GIVEN TEXT:
=====

Chapter 6 Linear Algebra

6.1 Linear Algebra Concepts

Linear transformations and change of basis are widely used in statistics, for this reason I briefly describe the definition of these concepts and how they are related.

6.1.1 Linear Transformation

Letting $V$ and $W$ be vector spaces, a function $f: V \rightarrow W$ is a linear transformation if the additivity and scalar multiplication properties are hold for any two vectors $\ve{u}, \ve{v} \in V$ and a constant $c$ : $f(\ve{u}+\ve{v}) = f(\ve{u}) + f(\ve{v})$ $f(c\ve{v}) = cf(\ve{v}).$

This concept is more common to use when working with matrices. Considering the vector spaces $V \in \real^n$ and $W \in \real^m$ , a matrix $\m{A}_{m \times n}$ and the vector $\ve{x} \in V$ ; then the function $f(\ve{x}) = \m{A}\ve{x}$ is a linear transformation $V \in \real^n$ to $W \in \real^m$ because it holds the properties mentioned above. In this definition, although not mentioned, we are assuming that both $V$ and $W$ are defined using the standard basis for $\real^n$ and $\real^m$ respectively.

6.1.2 Change of Basis

Consider a vector $\ve{u} \in \real^n$ , it is implicitly defined using the standard basis $\{\ve{e}_1,\dots,\ve{e}_n\}$ for $\real^n$ , such as $\ve{u}=\sum_{i=1}^n u_i \ve{e}_i$ . In a similar manner, this vector $\ve{u}$ can also be represented in vector spaces with different basis, this is called change of basis. For example, consider the vector space $V \in \real^n$ with basis $\{\ve{v}_1,\dots,\ve{v}_n\}$ . Then, in order to make the change of basis, it is required to find $\ve{u}_v=(u_{v_1},\dots,u_{v_n})^\tr$ such as $\ve{u} = \sum_{i=1}^n u_{v_i} \ve{v}_i = \m{V}\ve{u}_v,$ where the $n\times n$ matrix $\m{V}=(\ve{v}_1,\dots,\ve{v}_n)$ , hence the change from the standard basis to the vector space $V$ is $\ve{u}_v = \m{V}^{-1}\ve{u},$ while the change from the vector space $V$ to the standard basis is $\ve{u} = \m{V}\ve{u}_v.$

Now, consider another vector space $W \in \real^n$ with basis $\{\ve{w}_1,\dots,\ve{w}_n\}$ , the vector $\ve{u}_v$ defined on the space $V$ can also be defined on the space $W$ as $\ve{u}_w = \m{W}^{-1}\m{V}\ve{u}_v$ where the $n\times n$ matrix $\m{W}=(\ve{w}_1,\dots,\ve{w}_n)$ ; similarly, the vector $\ve{u}_w \in W$ can be defined on the space $V$ as $\ve{u}_v = \m{V}^{-1}\m{W}\ve{u}_w.$ It can be seen that in both cases, the original vector is first transformed to the space vector with standard basis (left-multiplying the basis matrix) and then transformed to the desired vector space (left-multiplying the basis matrix inverse ).

=====

RECORDED DATA:

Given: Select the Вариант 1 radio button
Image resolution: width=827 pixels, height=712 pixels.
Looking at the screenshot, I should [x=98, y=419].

=====

PROBLEM 1: Repeat the linear algebra chapter word for word from "6.1.1 Linear Transformation" to "and $\real^m$ respectively.".
PROBLEM 2: In the linear algebra chapter, which two properties must a function between vector spaces satisfy to be a linear transformation?
None of the data is needed for this.

WRITTEN SOLUTION 1:
6.1.1 Linear Transformation

Letting $V$ and $W$ be vector spaces, a function $f: V \rightarrow W$ is a linear transformation if the additivity and scalar multiplication properties are hold for any two vectors $\ve{u}, \ve{v} \in V$ and a constant $c$ : $f(\ve{u}+\ve{v}) = f(\ve{u}) + f(\ve{v})$ $f(c\ve{v}) = cf(\ve{v}).$

This concept is more common to use when working with matrices. Considering the vector spaces $V \in \real^n$ and $W \in \real^m$ , a matrix $\m{A}_{m \times n}$ and the vector $\ve{x} \in V$ ; then the function $f(\ve{x}) = \m{A}\ve{x}$ is a linear transformation $V \in \real^n$ to $W \in \real^m$ because it holds the properties mentioned above. In this definition, although not mentioned, we are assuming that both $V$ and $W$ are defined using the standard basis for $\real^n$ and $\real^m$ respectively.

WRITTEN SOLUTION 2: Additivity and scalar multiplication.